Resend (email delivery)

Resend Inc., 2261 Market Street, San Francisco, USA
Transactional emails are sent through Resend, including trusted-contact alerts, invite emails, verification emails, account recovery emails, and waitlist confirmation emails.
resend.com/privacy

Sentry (error monitoring)

Functional Software Inc. (Sentry), 45 Fremont Street, San Francisco, USA
The backend uses Sentry for error monitoring. Technical context data may be transmitted when errors occur, and it may contain personal data such as IP addresses. Sentry is certified under the EU-US Data Privacy Framework.
sentry.io/privacy

Expo, Apple Push Notification Service, and Firebase Cloud Messaging

Expo Technology Inc. / Apple Inc. / Google LLC
Push notifications are delivered through Expo, APNs on iOS, and FCM on Android. An anonymized push token is transmitted for this purpose.
expo.dev/privacy

5. Retention

Your app data is stored while you have an active account. After account deletion, personal data is deleted within 30 days unless legal retention obligations apply. Waitlist data is stored until you withdraw consent or the waitlist is no longer needed.

6. Your rights

Under the GDPR, you have the right to access, correct, delete, restrict, receive, and object to processing of your personal data. To exercise your rights, email [email protected].

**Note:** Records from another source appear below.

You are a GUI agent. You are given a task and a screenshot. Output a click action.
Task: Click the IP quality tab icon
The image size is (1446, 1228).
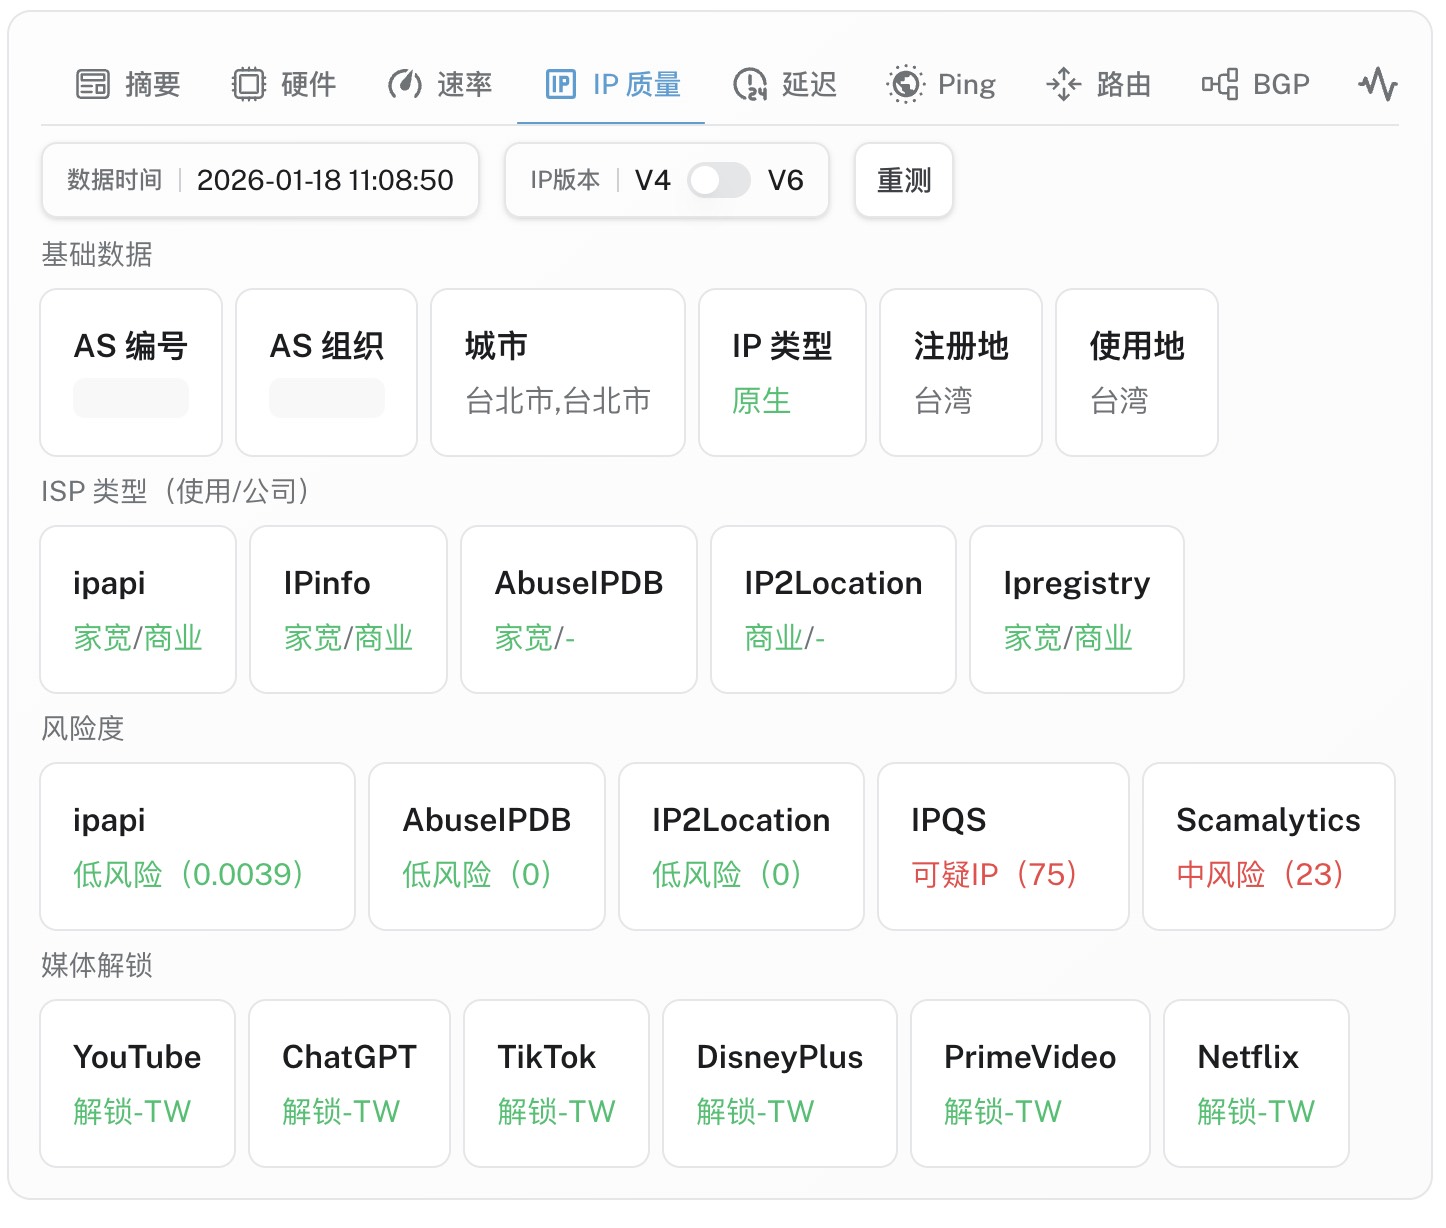tap(561, 84)
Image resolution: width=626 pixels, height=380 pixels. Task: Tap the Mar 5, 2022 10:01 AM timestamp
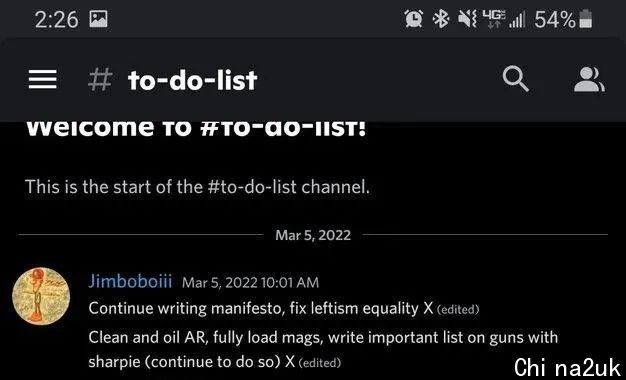point(250,283)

You also have the right to lodge a complaint with a data protection authority. In Berlin, this is the Berlin Commissioner for Data Protection and Freedom of Information: datenschutz-berlin.de.

7. Account and data deletion

You can delete your account and all related data in the app:

1. Open the app and go to Settings.
2. Scroll to the Data section.
3. Tap Delete all data.
4. Confirm the dialog.

This deletes your account, email addresses, check-ins, trusted-contact relationships and invitations, settings, device links, and push tokens. The deletion cannot be reversed. If you no longer have app access, email [email protected].

8. No automated decision-making

We do not use automated decision-making or profiling within the meaning of Art. 22 GDPR.

9. Changes to this policy

We may update this Privacy Policy when needed. The current version is available in the app and on this website. For material changes, we will inform users in the app where appropriate.

10. Contact

For privacy questions, email [email protected].